- Theatrical release poster
- Directed by: Lew Landers
- Written by: Lionel Houser
- Based on: Smashing the Rackets 1938 in The Saturday Evening Post by Forrest Davis
- Produced by: B.P. Fineman
- Starring: Chester Morris Frances Mercer Rita Johnson Bruce Cabot Edward Pawley
- Cinematography: Nicholas Musuraca
- Edited by: Harry Marker
- Music by: Frank Tours
- Production company: RKO Pictures
- Distributed by: RKO Pictures
- Release date: August 19, 1938;
- Running time: 69 minutes
- Country: United States
- Language: English

= Smashing the Rackets =

1938 film by Lew Landers

Smashing the Rackets is a 1938 American drama film directed by Lew Landers, written by Lionel Houser, and starring Chester Morris, Frances Mercer, Rita Johnson, Bruce Cabot and Edward Pawley. It was released on August 19, 1938, by RKO Pictures.

==Plot==
Jim 'Sock' Conway, former boxer and FBI hero, is maneuvered for political reasons into a do-nothing job in the district attorney's office. He considers quitting but agrees to remain in his job to defend Letty Lane in order to court her much nicer sister Pat.
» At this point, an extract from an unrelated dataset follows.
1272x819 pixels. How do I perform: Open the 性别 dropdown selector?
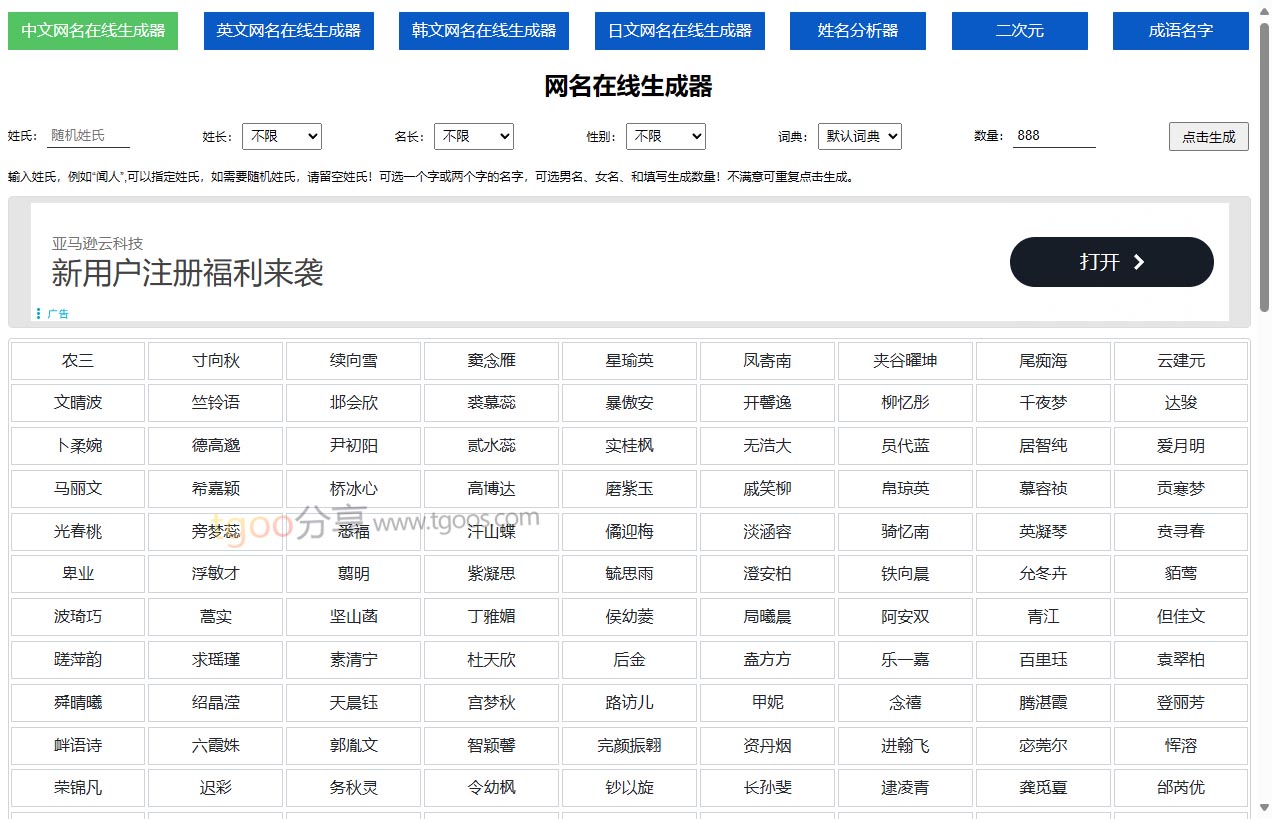tap(665, 136)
Meanwhile, a gang led by White Clark and Chin Martin begins a protection racket to force local businesses to install slot machines. Chin hires Letty's boyfriend Steve Lawrence, an attorney, to file an injunction to prevent the attorney from interfering with their plans. Steve begins plotting to take over the gang from Whitey, who he finds too brutal. After Whitey orders the brutal beating of Jim's friends Franz and Otto and Otto dies, Jim uses his position to prosecute the hoodlums and is promoted. He then secures an indictment of a major racketeer.
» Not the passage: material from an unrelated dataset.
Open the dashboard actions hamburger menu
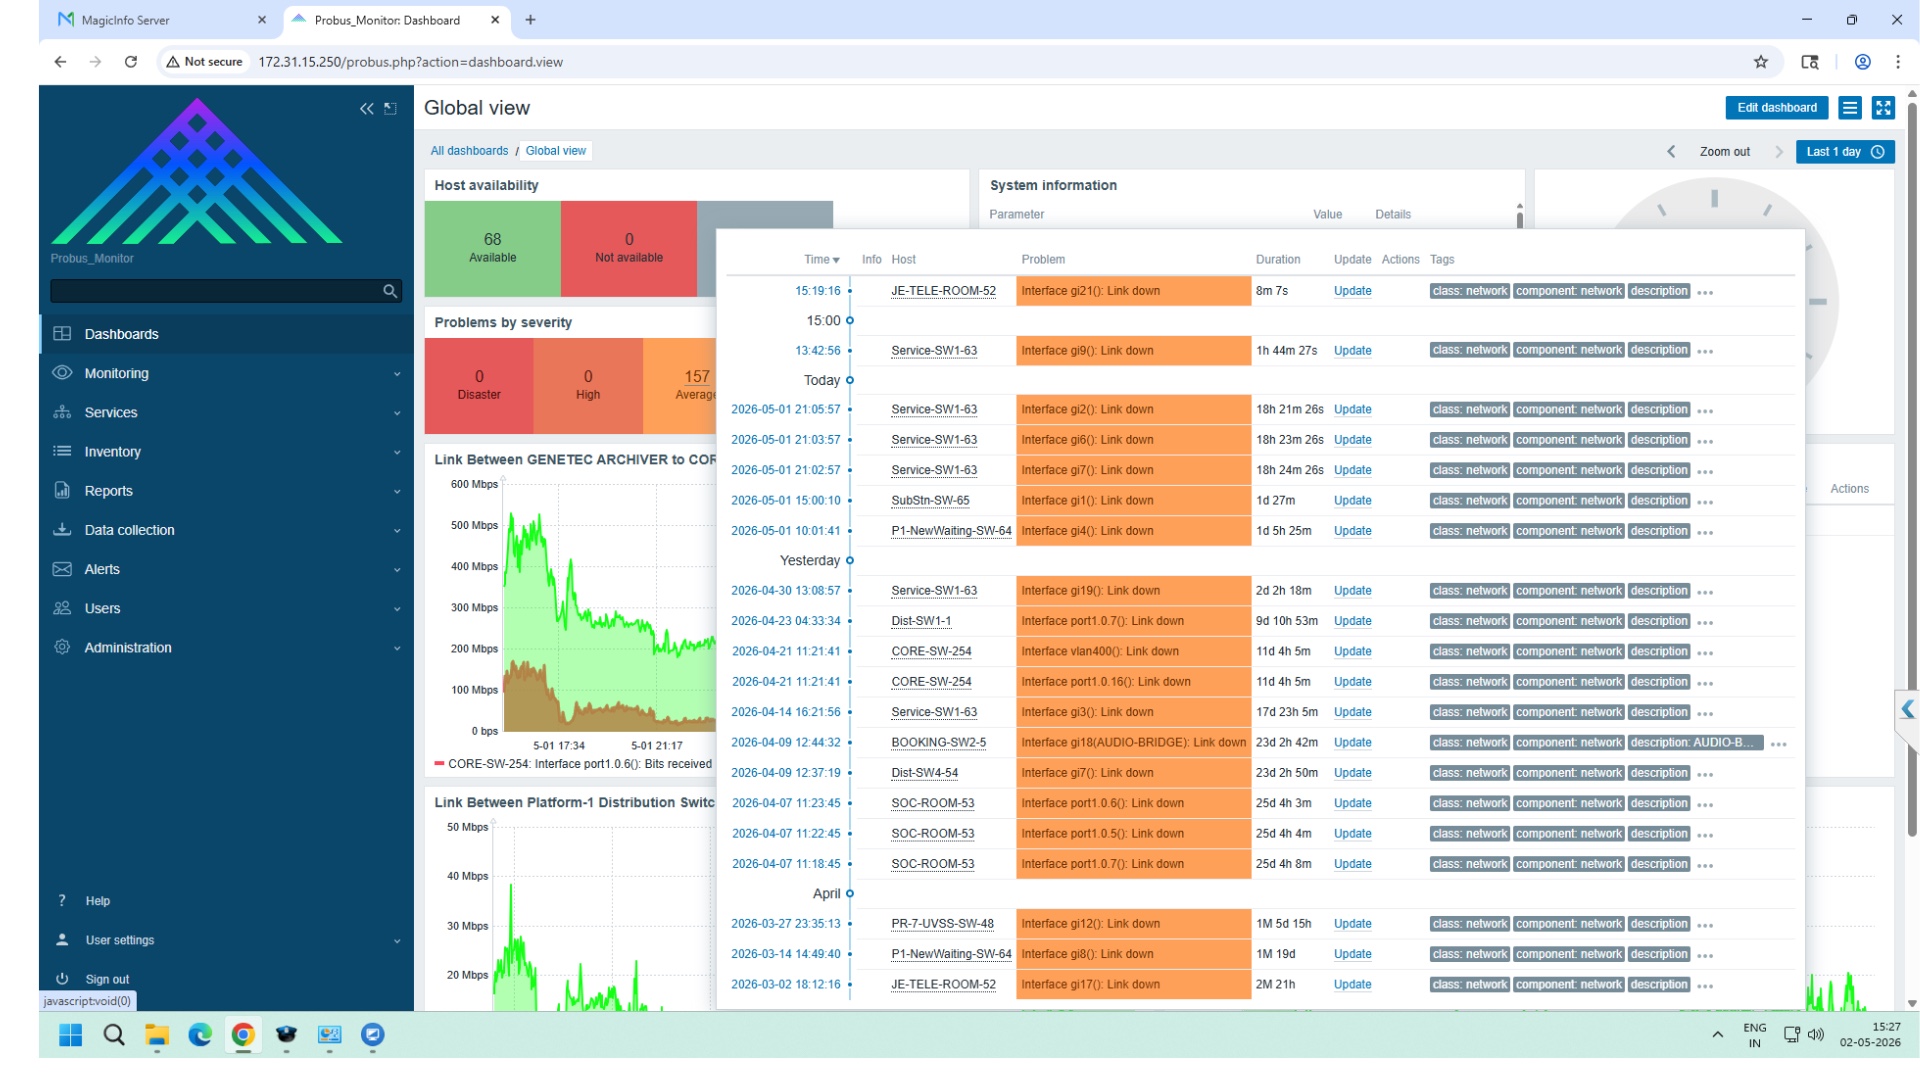Screen dimensions: 1920x1080 point(1850,108)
Steve and Chin kill Whitey, and then Steve arranges for Chin to be caught in a police raid. A suspicious Letty tracks Steve to his home in country just as Chin arrives to kill Steve, and she fatally shoots him. Steve's mistress Peggy provides testimony that allows Steve to be indicted. Letty kills herself in an automobile accident in order to avoid damaging her sister's reputation. Jim and Pat are married, and he founds his own law practice.

== Cast ==
- Chester Morris as Jim 'Sock' Conway
- Frances Mercer as Susan 'Pat' Lane
- Rita Johnson as Letty Lane
- Bruce Cabot as Steve Lawrence
- Edward Pawley as Chin Martin
- Joe De Stefani as Franz
- Don Douglas as Harry Spaulding
- Kay Sutton as Peggy
- Ben Welden as Whitey Clark
- Paul Fix as Maxie
- Eddie Acuff as Joe
- George Irving as District Attorney Edward Greer

== Production ==
The film was based on Forrest Davis's series of articles on Thomas E. Dewey's campaign against organized crime in New York City.